# [Xorg] combinaison AltGr + (touche) KO (résolu)

## enduser_

[Débutant] Bonjour,

j'ai 2 soucis (3 en fait mais cela sera un autre post):

la commande xinput me renvoie 2 fois mon clavier ( Logitech Illuminated Keyboard):

```
bulma rules.d # xinput 

⎡ Virtual core pointer                       id=2   [master pointer  (3)]

⎜   ↳ Virtual core XTEST pointer                 id=4   [slave  pointer  (2)]

⎜   ↳ Logitech Logitech Illuminated Keyboard     id=9   [slave  pointer  (2)]

⎜   ↳ Logitech USB Laser Mouse                   id=10   [slave  pointer  (2)]

⎜   ↳ Wacom Intuos3 6x8                          id=11   [slave  pointer  (2)]

⎣ Virtual core keyboard                      id=3   [master keyboard (2)]

    ↳ Virtual core XTEST keyboard                id=5   [slave  keyboard (3)]

    ↳ Power Button                               id=6   [slave  keyboard (3)]

    ↳ Power Button                               id=7   [slave  keyboard (3)]

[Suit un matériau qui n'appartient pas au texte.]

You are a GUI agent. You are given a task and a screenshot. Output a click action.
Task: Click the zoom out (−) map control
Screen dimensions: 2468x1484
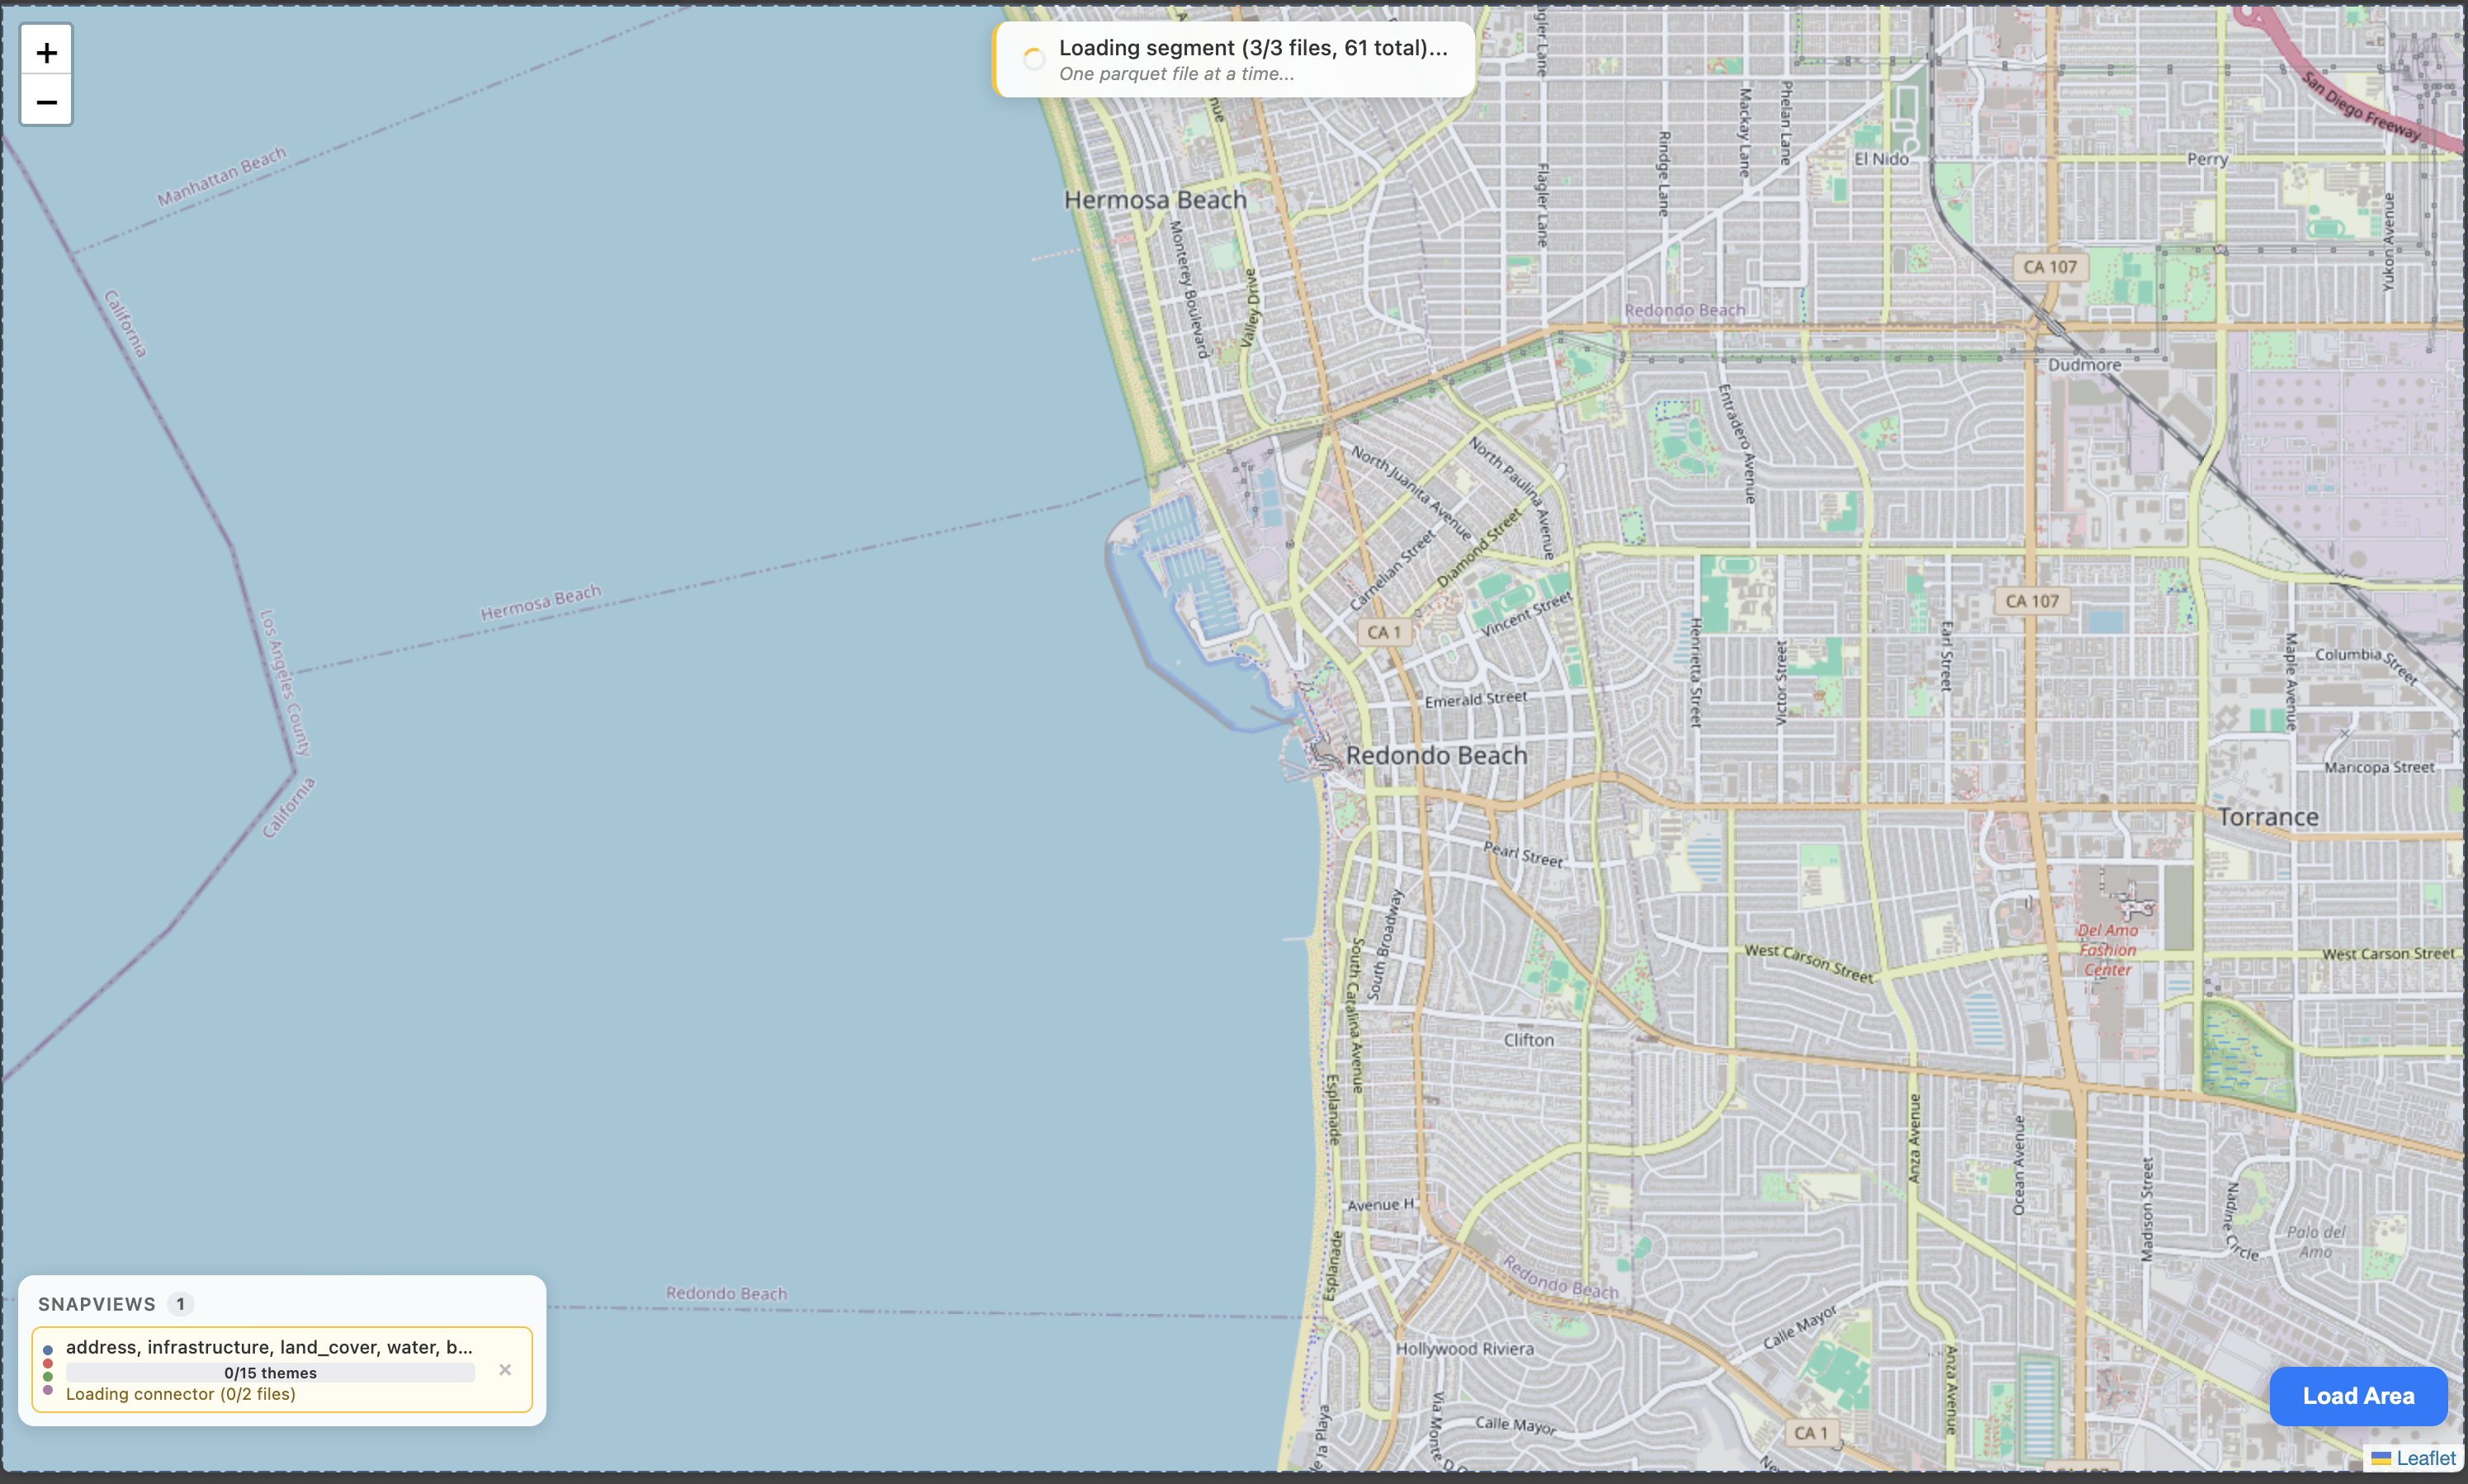click(x=46, y=100)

    ↳ Logitech Logitech Illuminated Keyboard     id=8   [slave  keyboard (3)]

    ↳ Device Media Center Interface  
```

je ne comprends pas si c'est normal ou un défaut... de "miss" configuration.

De plus la combinaison AltGr + n* (où n est une touche) ne fonctionne plus. 

(Test croisé du clavier USB fait sur un laptop: la touche AltGr est fonctionnelle), donc plus d'arobase (AltGr+à), plus de pipe (AltGr+6) etc...

Si quelqu'un a une idée ? C'est en plus un préambule du "vrai" soucis: impossible de configurer correctement une tablet Wacom Intuos3 (à suivre)

Cordialement.

EndUser.

----------

## guilc

Tu as un xorg.conf ou pas ?

Perso, pour le clavier, j'ai juste ça (de qui configurer la disposition) :

```
# cat /etc/X11/xorg.conf.d/90-keyboard.conf 

Section "InputClass"

    Identifier "keyboard"

    Driver "evdev"

    Option "XkbLayout" "fr"

    Option "XkbVariant" "oss"

    Option "XkbOptions" "compose:menu"

    MatchIsKeyboard "on"

EndSection
```

Je pense par exemple à l'option "nodeadkeys" qui flingue alt-gr...

----------

## enduser_

Bonjour,

merci guilc ! C'était bien cela :

```

Section "InputClass"

        Identifier "keyboard"

        Driver "evdev"

        Option "XkbLayout" "fr"

        Option "XkbModel" "logitech"

        Option "XkbRules" "xorg"

        Option "XkbOptions" "compose:menu,terminate:ctrl_alt_bksp"

        Option "XkbVariant" "oss"

        MatchIsKeyboard "on"

EndSection

```

[j'avais un identifier en "keyboard-all" ? + des options obscures dans "XkbOptions" je n'ai laissé que -compose et terminate]

Je vais pouvoir maintenant poster mon thread sur ..wacom. Thx

EndUser

----------